La joven miró fijamente al policía.

—No pienso mentir ni soy una hipócrita. Me habría quedado con el contenido.

—Al menos es usted sincera —reconoció el teniente—. En esas circunstancias, señora Carson, tendrá usted que acompañarme para contestar otras preguntas, y también seré franco con usted. Pediré una orden de registro y examinaré esta casa ladrillo a ladrillo. Y encontraremos lo que había dentro de este escondite.

—¿Debo considerarme arrestada?

—Oh, no —recusó Tragg—. Debe considerarse como una joven ansiosa de colaborar con la Policía en todos los aspectos, muy contenta de acompañarme a la Central para contestar a mis preguntas y alejar de usted toda sospecha. Señor Mason, voy a rogarle que su cliente haga lo mismo. Que venga con nosotros. Y a usted, abogado, le ruego que abandone al momento esta casa. No quiero a nadie aquí. Sellaré las puertas y luego lo registraremos todo.

—¡Adelante! —gritó Mason con irritación—. Muy típico de la psicología policíaca. Cerrar la puerta del establo cuando ya han robado el caballo.

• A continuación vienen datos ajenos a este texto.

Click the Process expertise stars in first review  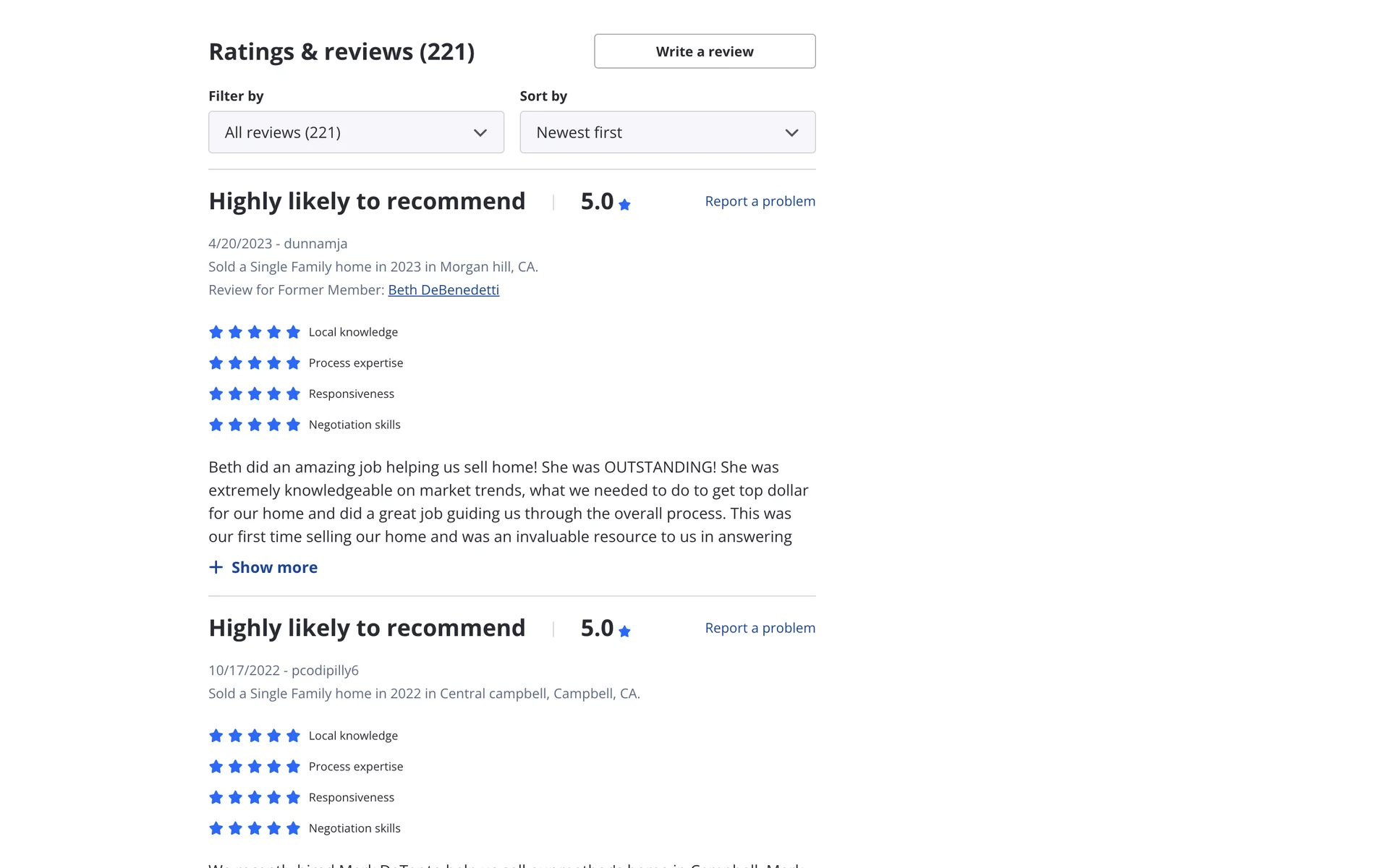point(254,363)

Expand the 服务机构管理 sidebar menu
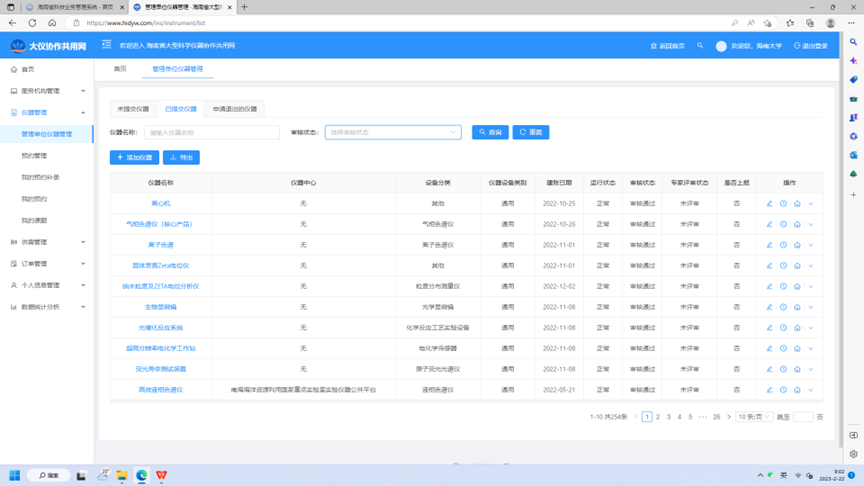(x=48, y=91)
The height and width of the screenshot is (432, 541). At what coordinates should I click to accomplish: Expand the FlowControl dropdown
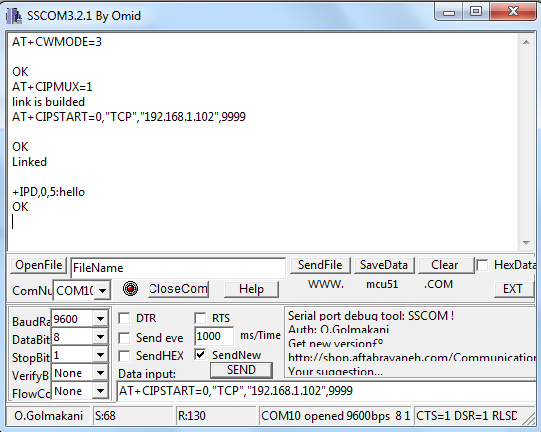point(100,391)
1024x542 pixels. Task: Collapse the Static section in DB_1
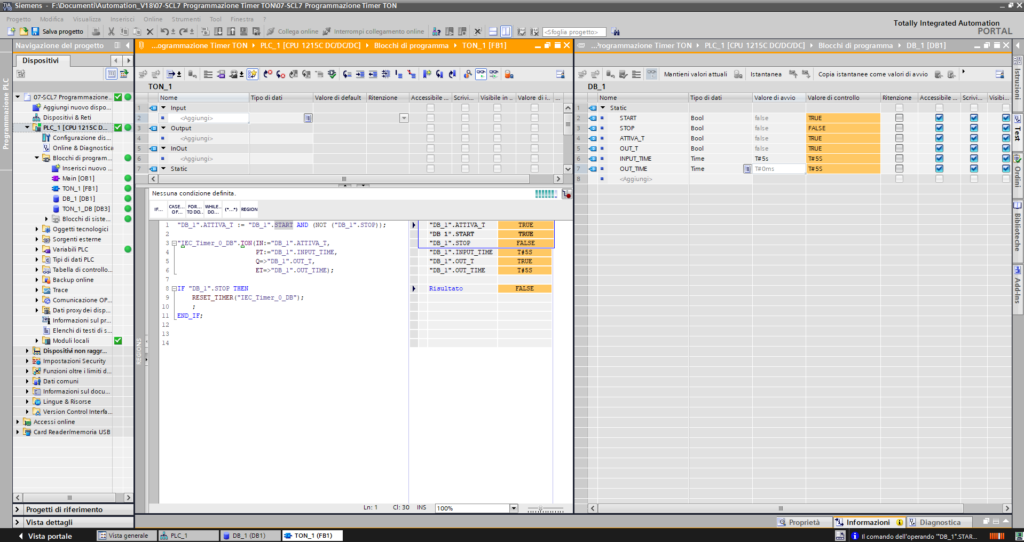[603, 108]
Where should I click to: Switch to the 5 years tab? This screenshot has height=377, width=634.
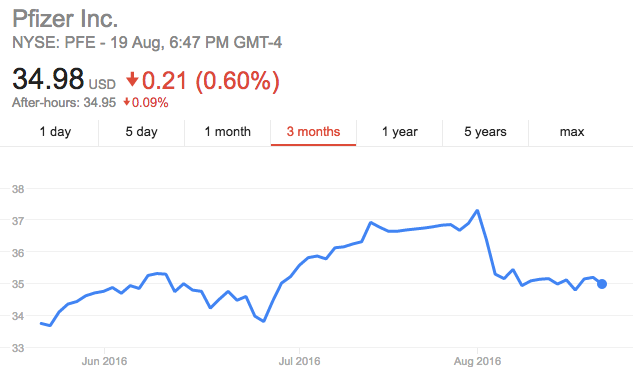click(x=485, y=132)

—Pero… —objetó el teniente.

—Loring Carson no salió de aquí —le atajó el abogado—. Llegó en coche. Probablemente con el suyo. La persona que le acompañó, se largó en dicho vehículo, dejándole aquí. Esto significa, de acuerdo con todas las probabilidades humanas, que Carson estaba muerto cuando la otra persona se marchó y que…

—Lo sé, lo sé —concedió Tragg—. Usted es uno de esos ciudadanos modelos que quieren enseñar su oficio a la Policía. Para su información, Mason, poco después de mi llegada y tan pronto como identificamos el cadáver, radiamos un boletín con la descripción del coche. Lo encontraremos, no tema. Tenemos su descripción, su marca y la matrícula. Y para que lo sepa también, estamos vigilando los aeropuertos y las carreteras. La persona que conduzca el coche de Loring Carson quedará detenida, será interrogada y, probablemente, se convertirá en el sospechoso número uno de este caso.

Tragg calló un momento para respirar.

—Mientras tanto, abogado —prosiguió—, aprecio mucho sus sugerencias, pero opino que la Policía podrá investigar este caso sin su ayuda. En vista de este descubrimiento, que cambia completamente el aspecto del caso, voy ahora a acompañarle a la puerta. Se largará usted y se mantendrá alejado de esta casa. La señora Carson y el señor Eden vendrán conmigo a la Central, en mi propio coche. Usted se largará en el suyo, claro. Sé que a usted le gusta apresurar la acción de sus casos, abogado, y por esto no quiero hacerle perder más tiempo. En marcha, pues… ya que no quiero que nadie más toque esta loseta de la piscina. Necesito que los expertos en huellas dactilares se ocupen de ella… de modo, que les ordeno a todos que no se acerquen más a ella. Y en marcha, repito. Al salir daré varias órdenes a mis muchachos.